Speaker:  Jonghun Kam, Graduate Student
Series: EEWR Brown Bag Seminars
Location: Engineering Quad E225
Date/Time: Friday, March 15, 2013, 12:00 p.m. - 1:00 p.m.


The 2012 Midwestern (MW) U.S. summer drought was characterized by the lowest summer precipitation in the last three decades with total crop losses of over US$20 billion. To mitigate the impacts of future MW droughts, skillful seasonal forecasting is necessary. One of the largest sources of predictability for MW precipitation is the El Niño-Southern Oscillation (ENSO) due to its persistence and relatively high predictability.

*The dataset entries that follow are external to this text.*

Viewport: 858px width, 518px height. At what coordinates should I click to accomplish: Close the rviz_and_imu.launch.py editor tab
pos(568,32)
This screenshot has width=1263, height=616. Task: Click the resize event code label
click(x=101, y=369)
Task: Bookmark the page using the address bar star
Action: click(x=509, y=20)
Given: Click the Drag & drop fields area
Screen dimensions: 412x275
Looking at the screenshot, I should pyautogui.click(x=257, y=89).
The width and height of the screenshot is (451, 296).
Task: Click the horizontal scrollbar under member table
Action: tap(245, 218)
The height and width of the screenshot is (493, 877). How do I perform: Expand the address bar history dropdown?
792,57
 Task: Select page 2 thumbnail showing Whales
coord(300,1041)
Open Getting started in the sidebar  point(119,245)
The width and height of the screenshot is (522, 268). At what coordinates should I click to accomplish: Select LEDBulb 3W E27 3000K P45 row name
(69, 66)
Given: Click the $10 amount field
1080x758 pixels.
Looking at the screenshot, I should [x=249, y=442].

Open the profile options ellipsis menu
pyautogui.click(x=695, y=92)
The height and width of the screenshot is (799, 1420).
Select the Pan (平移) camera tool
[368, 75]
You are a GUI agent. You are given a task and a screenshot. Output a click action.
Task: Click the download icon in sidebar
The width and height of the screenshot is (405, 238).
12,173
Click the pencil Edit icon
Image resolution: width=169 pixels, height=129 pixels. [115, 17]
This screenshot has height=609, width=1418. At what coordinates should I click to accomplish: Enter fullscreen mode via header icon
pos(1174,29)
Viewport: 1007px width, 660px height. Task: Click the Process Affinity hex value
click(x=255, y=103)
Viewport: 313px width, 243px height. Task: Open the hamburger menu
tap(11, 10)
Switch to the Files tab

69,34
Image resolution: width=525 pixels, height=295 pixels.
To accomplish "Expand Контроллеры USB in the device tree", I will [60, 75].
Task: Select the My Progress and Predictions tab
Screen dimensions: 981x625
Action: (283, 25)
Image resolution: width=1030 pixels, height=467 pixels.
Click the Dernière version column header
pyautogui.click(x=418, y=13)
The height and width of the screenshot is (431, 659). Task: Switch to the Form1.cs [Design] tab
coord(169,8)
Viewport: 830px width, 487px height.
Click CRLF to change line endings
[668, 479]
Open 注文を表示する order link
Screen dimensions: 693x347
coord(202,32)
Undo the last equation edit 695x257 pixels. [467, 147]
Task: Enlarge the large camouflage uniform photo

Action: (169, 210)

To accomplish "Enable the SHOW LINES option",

To diagnose how well climate forecast models represent El Niño-Southern Oscillation (ENSO) teleconnections with MW summer droughts in the nature, we use the singular value decomposition (SVD) analysis for global sea surface temperatures (SSTs) and conterminous US (CONUS) precipitation during summers from observational data (1915-2012) and climate forecast models (1982-2012). From observations, the first SVD SST mode relates to Pacific Decadal Oscillation (1922-1951; PDO) and ENSO (1952-1981 and 1982-2012). During 1982-2012, the ENSO-like SVD modes from climate forecast models explain the squared covariance by from 15% up to 44% whereas observational data have the squared covariance fractions (SCFs) of the three leading SVD modes, 10%, 9.8%, and 7%, respectively. Due to their strong coupling, the climate forecast models are still limited to forecast MW summer precipitation anomalies even at zero month lead time forecasting regardless of our skillful prediction for ENSO. We carefully speculate that ENSO teleconnections with MW summer precipitation are overconfident in the current climate forecast models.